El Malpais photographs by our dear friend Melissa Cicetti.
Oryx were introduced into Southern New Mexico's White Sands Missile Range (Trinity site) in 1969 as exotic big game. Coyotes and mountain lions posed no threat and the Oryx thrived, tipping the balance of the White Sands National Monument's ecosystem. The stylized image of stark black horns against white gypsum sands is one only conjured up in dreams. I received an Oryx skull with horns from a friend (thanks, Matt) whose father found while walking near White Sands.

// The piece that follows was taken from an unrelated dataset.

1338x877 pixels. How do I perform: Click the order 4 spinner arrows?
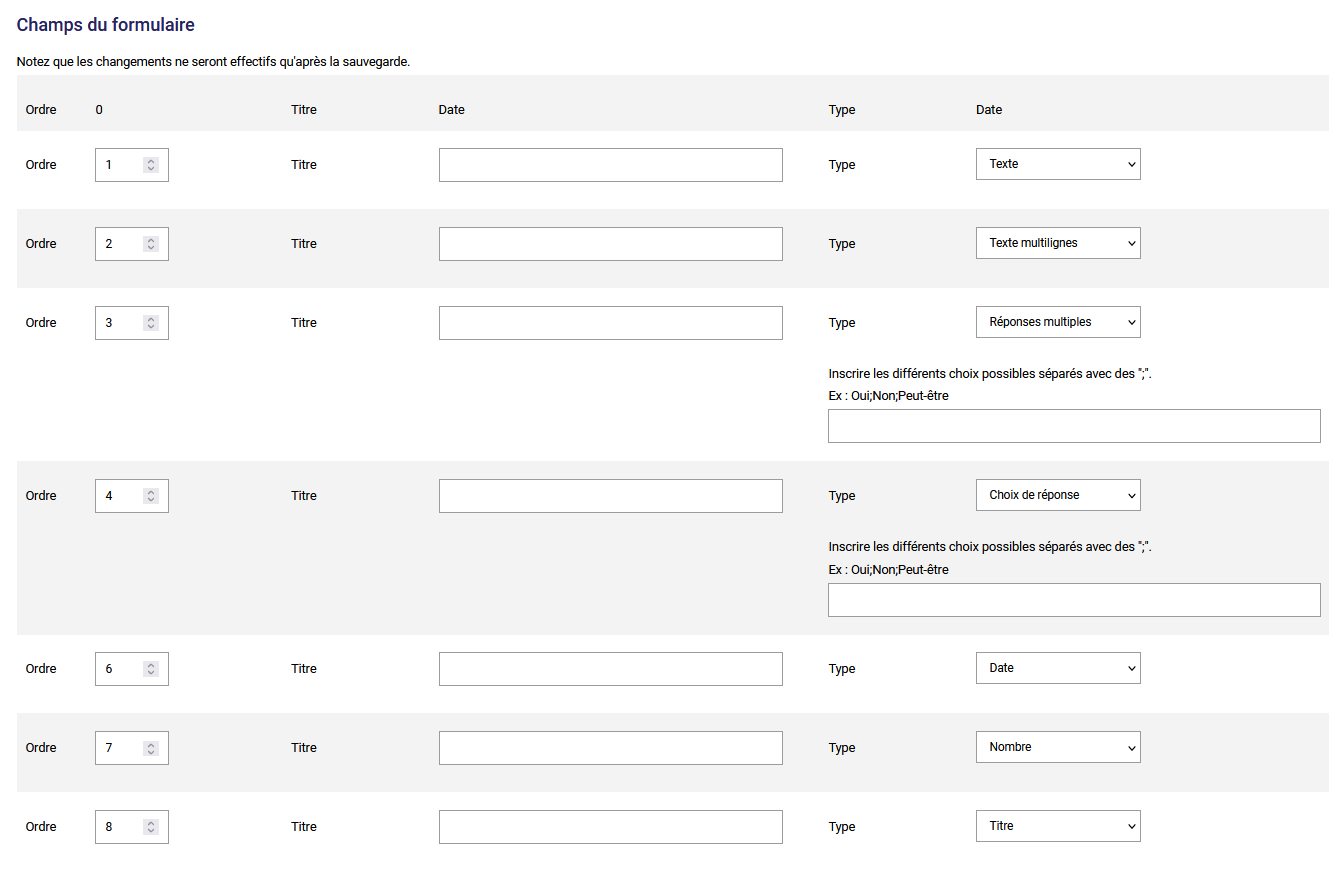[151, 496]
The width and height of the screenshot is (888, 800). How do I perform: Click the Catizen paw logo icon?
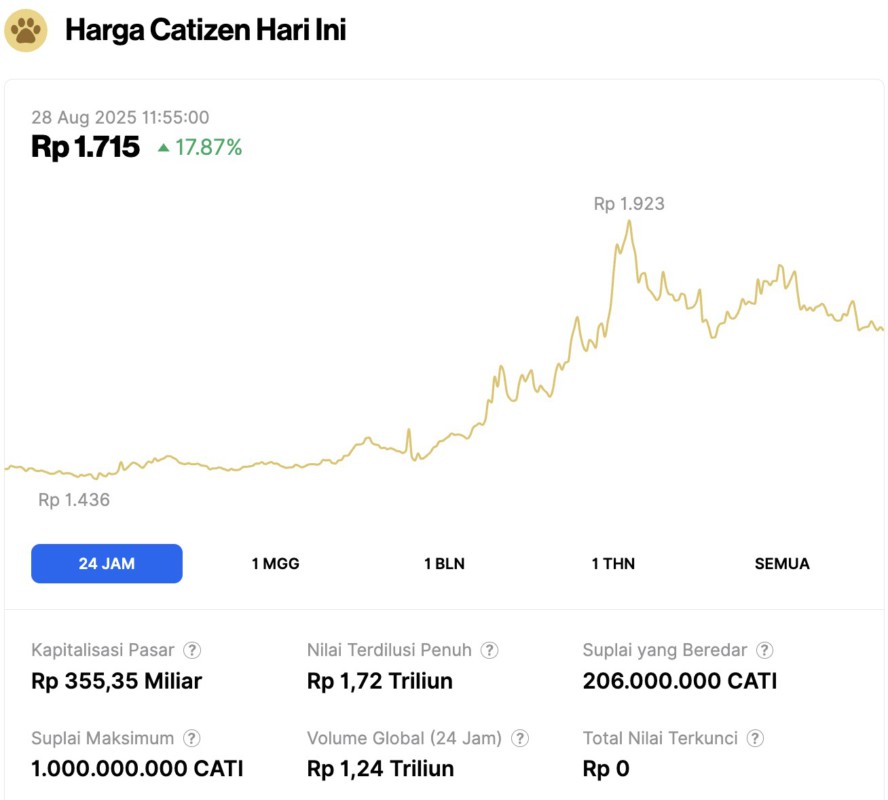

This sculptural piece takes formal inspiration from the seed-pod of a Southwestern plant referred to as the Devil's Claw. We periodically find it in our backyard - its claw shape is designed to be picked up by hooves and be carried long distances. The plant became a favorite source material for basket weaving and was widely cultivated for centuries.
Tumbling squares arranged to make a bold necklace. A study in geometry inspired by shadows moving across the adobe massing of the Taos pueblo.
Click for pricing: Pueblo Squares Necklace.
Mañana doesn’t mean tomorrow and it doesn’t mean in the morning. It means we aren’t going to worry right now. A word that wards off all of life's little concerns. Mañana is in the New Mexico way of life and the local sense of humor. The mirrored italicized text alludes to New Mexico's fast speed highways connecting remote towns and mirages in the desert.
The typography is set in an image from Eastern New Mexico, the area of land known as White Sands has a reputation as a desolate white gypsum sands one could only conjured up in dreams. The white surface has given rise to generations of legends and mythologies.
This Chaco silk scarf combines the ancient form of the site with its inherently graphic qualities. Removing the pueblo from its context allows the language of the form to speak to everyone differently. To some the graphic resembles a meteorite. Others recognize Pueblo Bonito and it surfaces their own connections to place. This study is straining to decipher what lies in an echo of another time and place, another world.